Nowadays, after battling cancer and mellowing out a bit, Karl is seen as somewhat of a sympathetic figure — a good coach who has overcome health struggles and built a consistent team despite a lack of a superstar. Given the narrative today, it’s easy to forget that George Karl was a grade-A jerk for the majority of his coaching career — at least for the young heads. But I’m here to tell you that Karl was nothing short of a whining asshole, and he proved it inarguably during the 2001 Eastern Conference Finals.
That season, the Sixers were the toast of the Eastern Conference, jumping out to a 10-0 start, nabbing the top seed in the East and riding the MVP season of Allen Iverson and a cast of defensive-minded grinders to the brink of the NBA Finals. Under Brown and with trade-deadline acquisition Dikembe Mutombo, not to mention defensive-minded specialists like Eric Snow, George Lynch and McKie, the Sixers were as good as it gets defensively. And they showed exactly that in game one of the ECF — which took place exactly 12 years ago today — holding the potent offense of Allen, Robinson and Cassell to just 85 points in a 93-85 victory. In said game, Mutombo was absolutely dominant, scoring 15 points, grabbing 18 rebounds and blocking four shots.
This is noteworthy because before the series, Karl, being the asshole that he was, said Mutombo would be a nonfactor in the series and that he was irrelevant. George Karl said this, mind you, about the Defensive Player of the Year. You’d think Karl would know better, seeing as Mutombo’s Denver Nuggets became the first 8 seed to upset a 1 seed in 1994, topping the underachieving Sonics, coached by none other than George Karl. Like I said, the guy was a dick.

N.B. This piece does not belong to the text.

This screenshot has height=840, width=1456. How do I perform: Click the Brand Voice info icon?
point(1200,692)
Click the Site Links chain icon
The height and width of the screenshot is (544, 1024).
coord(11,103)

Then after the game, instead of showing some humility and giving Mutombo and the Sixers’ defense credit, he instead said the Sixers aren’t any good defensively without the injured George Lynch — they’re just good at getting away with fouls. I can’t make this stuff up. George Karl was that big of an ass.
Now, maybe you could argue Karl was just drawing attention to himself to take pressure off his team, and you could even argue that it worked, with the Bucks taking games two and three. However, the Sixers played game three without Iverson, who missed the game due to injury, and made a furious comeback after falling down by a ton early in the game. They came up short, but it showed the Sixers weren’t backing down from Karl or the Bucks under any circumstance.
In the series, the man who Karl said was irrelevant, the man who had already shown Karl what he was made of some seven years earlier, was not only a factor — he was a monster. Mutombo ate the Bucks alive inside, averaging 16.6 points, 15.6 rebounds and 2.7 blocks in the series, notching a double-double in every single contest. And he saved his best game for last, really sticking it to Karl with an absurd 23 points, 19 rebounds and seven blocks in game seven.
Naturally, following the loss and Mutombo’s flat-out dominant performance after Karl labeled him “irrelevant” prior to the series, the first question fired his way at the press conference was about Mutombo basically proving that George Karl doesn’t know a god damn thing. Upon hearing the question, again instead of being gracious in defeat and humbled by Mutombo proving him embarrassingly wrong, Karl got up and stormed out of the press conference like a baby, unable to even take accountability for himself.
So as you sit back and watch Karl fail time and time again in the postseason, now with a fun and energetic Denver squad that simply can’t get over the hump without a superstar, don’t let the sympathetic narrative fool you. Sure, respect Karl for beating cancer and continuing to be a good coach, but don’t let anyone tell you Karl has the same respect for his opponents. He doesn’t. He never has.
His ridiculously childish actions in 2001 are proof of that.